__REQUIREMENT__. A complete and exact copy of the entries below is the expected result.

__TASK MATERIAL__.
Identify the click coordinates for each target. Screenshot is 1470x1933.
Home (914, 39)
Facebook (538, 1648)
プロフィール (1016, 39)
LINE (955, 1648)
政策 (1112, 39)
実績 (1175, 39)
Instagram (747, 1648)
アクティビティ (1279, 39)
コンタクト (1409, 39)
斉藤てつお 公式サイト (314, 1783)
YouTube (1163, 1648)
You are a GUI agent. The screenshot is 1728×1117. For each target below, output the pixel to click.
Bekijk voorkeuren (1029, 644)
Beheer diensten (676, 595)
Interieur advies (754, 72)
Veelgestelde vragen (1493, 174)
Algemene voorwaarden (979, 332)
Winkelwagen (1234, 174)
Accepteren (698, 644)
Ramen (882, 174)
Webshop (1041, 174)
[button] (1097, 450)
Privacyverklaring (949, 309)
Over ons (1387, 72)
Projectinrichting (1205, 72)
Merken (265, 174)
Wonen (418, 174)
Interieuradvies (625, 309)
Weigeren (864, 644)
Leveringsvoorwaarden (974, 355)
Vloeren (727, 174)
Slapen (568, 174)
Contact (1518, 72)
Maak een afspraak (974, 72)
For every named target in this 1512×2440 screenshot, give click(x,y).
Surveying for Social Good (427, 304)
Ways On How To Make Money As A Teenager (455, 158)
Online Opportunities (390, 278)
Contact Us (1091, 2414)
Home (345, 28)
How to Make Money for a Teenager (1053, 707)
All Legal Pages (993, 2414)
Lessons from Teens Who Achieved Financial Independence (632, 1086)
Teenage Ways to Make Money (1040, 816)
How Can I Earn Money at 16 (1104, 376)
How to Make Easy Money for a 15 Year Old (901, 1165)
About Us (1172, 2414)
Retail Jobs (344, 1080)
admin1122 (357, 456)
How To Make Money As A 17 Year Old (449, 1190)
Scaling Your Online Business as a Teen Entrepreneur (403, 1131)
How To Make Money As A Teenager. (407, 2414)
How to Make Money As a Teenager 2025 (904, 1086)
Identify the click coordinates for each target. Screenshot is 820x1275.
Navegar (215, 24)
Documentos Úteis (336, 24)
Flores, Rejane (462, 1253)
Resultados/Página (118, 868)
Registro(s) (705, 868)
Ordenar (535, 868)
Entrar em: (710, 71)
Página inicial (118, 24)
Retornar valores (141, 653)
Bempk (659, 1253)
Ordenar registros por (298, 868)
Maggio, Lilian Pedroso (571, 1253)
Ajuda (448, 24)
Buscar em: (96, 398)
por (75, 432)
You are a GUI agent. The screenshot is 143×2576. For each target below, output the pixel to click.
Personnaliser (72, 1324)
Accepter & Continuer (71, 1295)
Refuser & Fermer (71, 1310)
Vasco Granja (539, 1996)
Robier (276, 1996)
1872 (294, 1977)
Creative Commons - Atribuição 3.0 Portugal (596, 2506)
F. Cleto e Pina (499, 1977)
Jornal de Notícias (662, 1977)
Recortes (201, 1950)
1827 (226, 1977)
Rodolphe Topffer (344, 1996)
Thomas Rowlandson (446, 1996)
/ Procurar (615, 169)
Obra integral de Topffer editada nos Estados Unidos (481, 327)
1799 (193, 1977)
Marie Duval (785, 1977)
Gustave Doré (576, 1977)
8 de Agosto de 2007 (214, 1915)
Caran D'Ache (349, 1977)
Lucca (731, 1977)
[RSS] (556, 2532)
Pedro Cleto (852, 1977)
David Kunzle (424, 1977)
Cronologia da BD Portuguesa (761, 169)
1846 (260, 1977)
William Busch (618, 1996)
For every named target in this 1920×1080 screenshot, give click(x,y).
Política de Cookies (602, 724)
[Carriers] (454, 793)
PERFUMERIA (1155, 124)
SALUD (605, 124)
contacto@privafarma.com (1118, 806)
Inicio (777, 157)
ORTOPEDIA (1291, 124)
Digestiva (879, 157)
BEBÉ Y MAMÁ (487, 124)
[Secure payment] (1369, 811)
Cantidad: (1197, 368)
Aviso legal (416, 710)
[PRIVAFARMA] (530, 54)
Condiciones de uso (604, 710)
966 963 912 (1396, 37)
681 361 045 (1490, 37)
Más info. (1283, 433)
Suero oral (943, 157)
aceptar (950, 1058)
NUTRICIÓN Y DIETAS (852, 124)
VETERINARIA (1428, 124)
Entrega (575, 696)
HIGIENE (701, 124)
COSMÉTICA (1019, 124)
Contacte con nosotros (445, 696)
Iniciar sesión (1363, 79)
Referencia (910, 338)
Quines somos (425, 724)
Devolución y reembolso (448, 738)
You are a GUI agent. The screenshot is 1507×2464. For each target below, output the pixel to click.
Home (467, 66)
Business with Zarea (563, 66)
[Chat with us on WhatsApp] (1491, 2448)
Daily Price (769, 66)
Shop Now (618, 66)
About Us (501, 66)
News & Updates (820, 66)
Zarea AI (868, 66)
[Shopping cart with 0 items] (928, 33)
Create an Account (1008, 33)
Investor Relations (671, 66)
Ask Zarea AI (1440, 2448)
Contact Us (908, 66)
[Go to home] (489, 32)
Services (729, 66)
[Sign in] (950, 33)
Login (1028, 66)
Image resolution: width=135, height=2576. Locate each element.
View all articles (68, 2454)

__SOLUTION TO THIS TASK__.
Identify the click coordinates for each target. Screenshot is 1470x1933.
Home (914, 39)
Facebook (538, 1648)
プロフィール (1016, 39)
LINE (955, 1648)
政策 (1112, 39)
実績 (1175, 39)
Instagram (747, 1648)
アクティビティ (1279, 39)
コンタクト (1409, 39)
斉藤てつお 公式サイト (314, 1783)
YouTube (1163, 1648)
You are a GUI agent. The screenshot is 1728×1117. For each target below, output the pixel to click.
Bekijk voorkeuren (1029, 644)
Beheer diensten (676, 595)
Interieur advies (754, 72)
Veelgestelde vragen (1493, 174)
Algemene voorwaarden (979, 332)
Winkelwagen (1234, 174)
Accepteren (698, 644)
Ramen (882, 174)
Webshop (1041, 174)
[button] (1097, 450)
Privacyverklaring (949, 309)
Over ons (1387, 72)
Projectinrichting (1205, 72)
Merken (265, 174)
Wonen (418, 174)
Interieuradvies (625, 309)
Weigeren (864, 644)
Leveringsvoorwaarden (974, 355)
Vloeren (727, 174)
Slapen (568, 174)
Contact (1518, 72)
Maak een afspraak (974, 72)
For every named target in this 1512×2440 screenshot, give click(x,y).
Surveying for Social Good (427, 304)
Ways On How To Make Money As A Teenager (455, 158)
Online Opportunities (390, 278)
Contact Us (1091, 2414)
Home (345, 28)
How to Make Money for a Teenager (1053, 707)
All Legal Pages (993, 2414)
Lessons from Teens Who Achieved Financial Independence (632, 1086)
Teenage Ways to Make Money (1040, 816)
How Can I Earn Money at 16 (1104, 376)
How to Make Easy Money for a 15 Year Old (901, 1165)
About Us (1172, 2414)
Retail Jobs (344, 1080)
admin1122 (357, 456)
How To Make Money As A 17 Year Old (449, 1190)
Scaling Your Online Business as a Teen Entrepreneur (403, 1131)
How To Make Money As A Teenager. (407, 2414)
How to Make Money As a Teenager 2025 (904, 1086)
Identify the click coordinates for each target. Screenshot is 820x1275.
Navegar (215, 24)
Documentos Úteis (336, 24)
Flores, Rejane (462, 1253)
Resultados/Página (118, 868)
Registro(s) (705, 868)
Ordenar (535, 868)
Entrar em: (710, 71)
Página inicial (118, 24)
Retornar valores (141, 653)
Bempk (659, 1253)
Ordenar registros por (298, 868)
Maggio, Lilian Pedroso (571, 1253)
Ajuda (448, 24)
Buscar em: (96, 398)
por (75, 432)
You are a GUI agent. The screenshot is 143×2576. For each target below, output the pixel to click.
Personnaliser (72, 1324)
Accepter & Continuer (71, 1295)
Refuser & Fermer (71, 1310)
Vasco Granja (539, 1996)
Robier (276, 1996)
1872 (294, 1977)
Creative Commons - Atribuição 3.0 Portugal (596, 2506)
F. Cleto e Pina (499, 1977)
Jornal de Notícias (662, 1977)
Recortes (201, 1950)
1827 (226, 1977)
Rodolphe Topffer (344, 1996)
Thomas Rowlandson (446, 1996)
/ Procurar (615, 169)
Obra integral de Topffer editada nos Estados Unidos (481, 327)
1799 (193, 1977)
Marie Duval (785, 1977)
Gustave Doré (576, 1977)
8 de Agosto de 2007 (214, 1915)
Caran D'Ache (349, 1977)
Lucca (731, 1977)
[RSS] (556, 2532)
Pedro Cleto (852, 1977)
David Kunzle (424, 1977)
Cronologia da BD Portuguesa (761, 169)
1846 (260, 1977)
William Busch (618, 1996)
For every named target in this 1920×1080 screenshot, give click(x,y).
Política de Cookies (602, 724)
[Carriers] (454, 793)
PERFUMERIA (1155, 124)
SALUD (605, 124)
contacto@privafarma.com (1118, 806)
Inicio (777, 157)
ORTOPEDIA (1291, 124)
Digestiva (879, 157)
BEBÉ Y MAMÁ (487, 124)
[Secure payment] (1369, 811)
Cantidad: (1197, 368)
Aviso legal (416, 710)
[PRIVAFARMA] (530, 54)
Condiciones de uso (604, 710)
966 963 912 (1396, 37)
681 361 045 (1490, 37)
Más info. (1283, 433)
Suero oral (943, 157)
aceptar (950, 1058)
NUTRICIÓN Y DIETAS (852, 124)
VETERINARIA (1428, 124)
Entrega (575, 696)
HIGIENE (701, 124)
COSMÉTICA (1019, 124)
Contacte con nosotros (445, 696)
Iniciar sesión (1363, 79)
Referencia (910, 338)
Quines somos (425, 724)
Devolución y reembolso (448, 738)
You are a GUI agent. The screenshot is 1507×2464. For each target below, output the pixel to click.
Home (467, 66)
Business with Zarea (563, 66)
[Chat with us on WhatsApp] (1491, 2448)
Daily Price (769, 66)
Shop Now (618, 66)
About Us (501, 66)
News & Updates (820, 66)
Zarea AI (868, 66)
[Shopping cart with 0 items] (928, 33)
Create an Account (1008, 33)
Investor Relations (671, 66)
Ask Zarea AI (1440, 2448)
Contact Us (908, 66)
[Go to home] (489, 32)
Services (729, 66)
[Sign in] (950, 33)
Login (1028, 66)
Image resolution: width=135, height=2576. Locate each element.
View all articles (68, 2454)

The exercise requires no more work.